**TASK OBJECTIVE**: Your answer should be an exact copy of the lines from the one containing "Image resolution: width=1387" through the last line of the records below, without any pictures.
++++++++
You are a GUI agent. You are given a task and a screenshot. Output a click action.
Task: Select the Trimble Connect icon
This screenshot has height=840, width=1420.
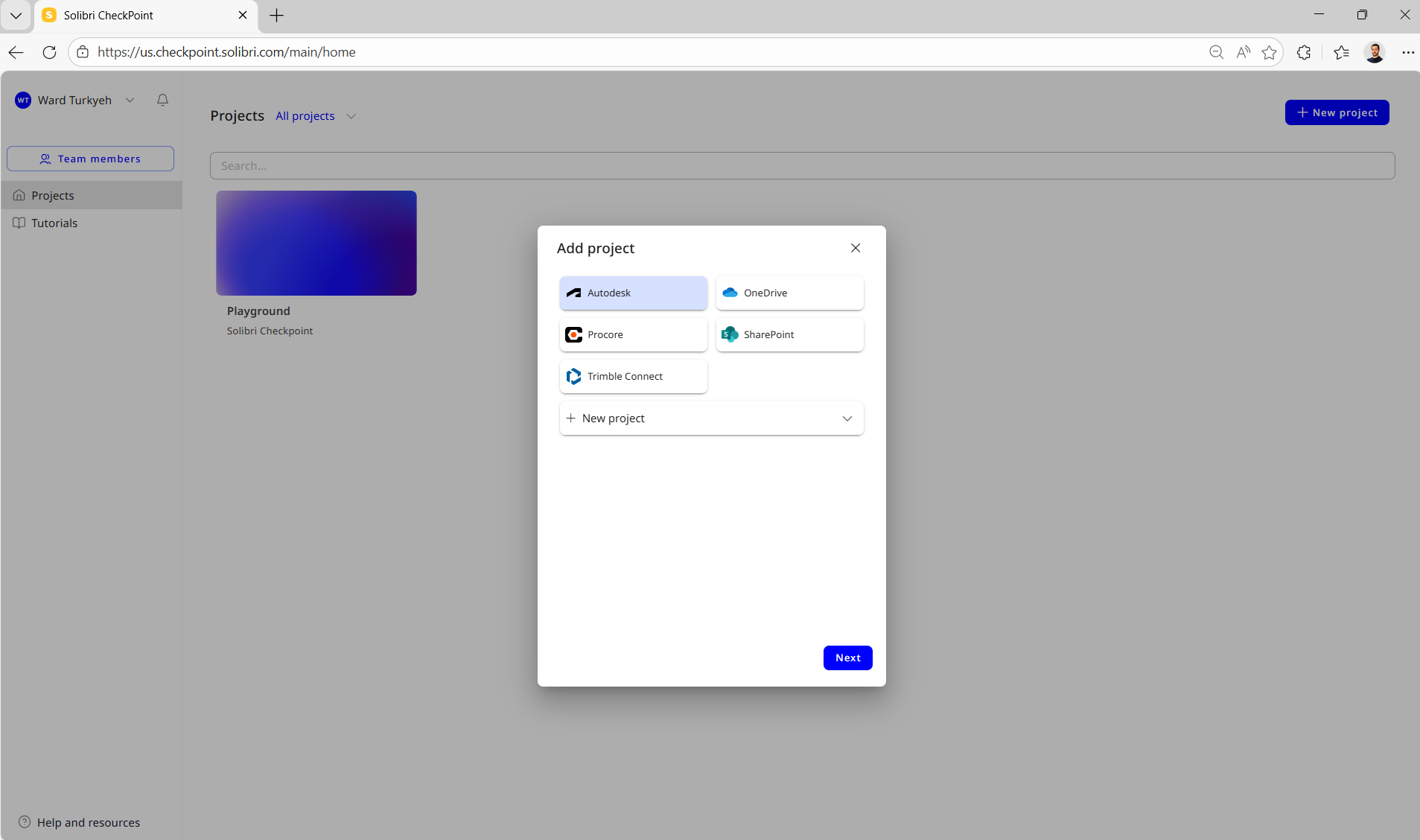573,376
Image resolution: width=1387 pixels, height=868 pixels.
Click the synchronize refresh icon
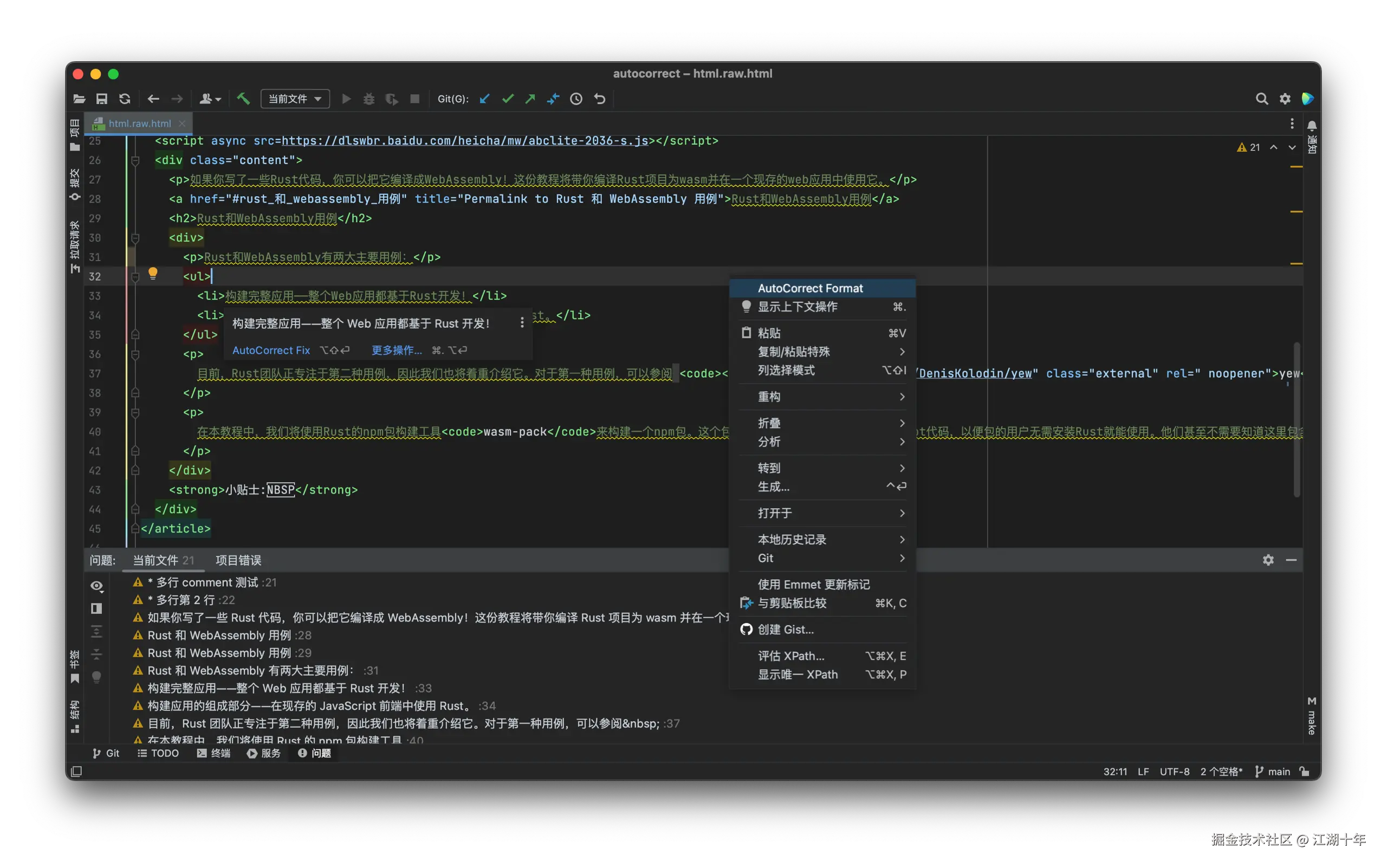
++++++++
**SOLUTION BELOW**:
Image resolution: width=1387 pixels, height=868 pixels.
Click the synchronize refresh icon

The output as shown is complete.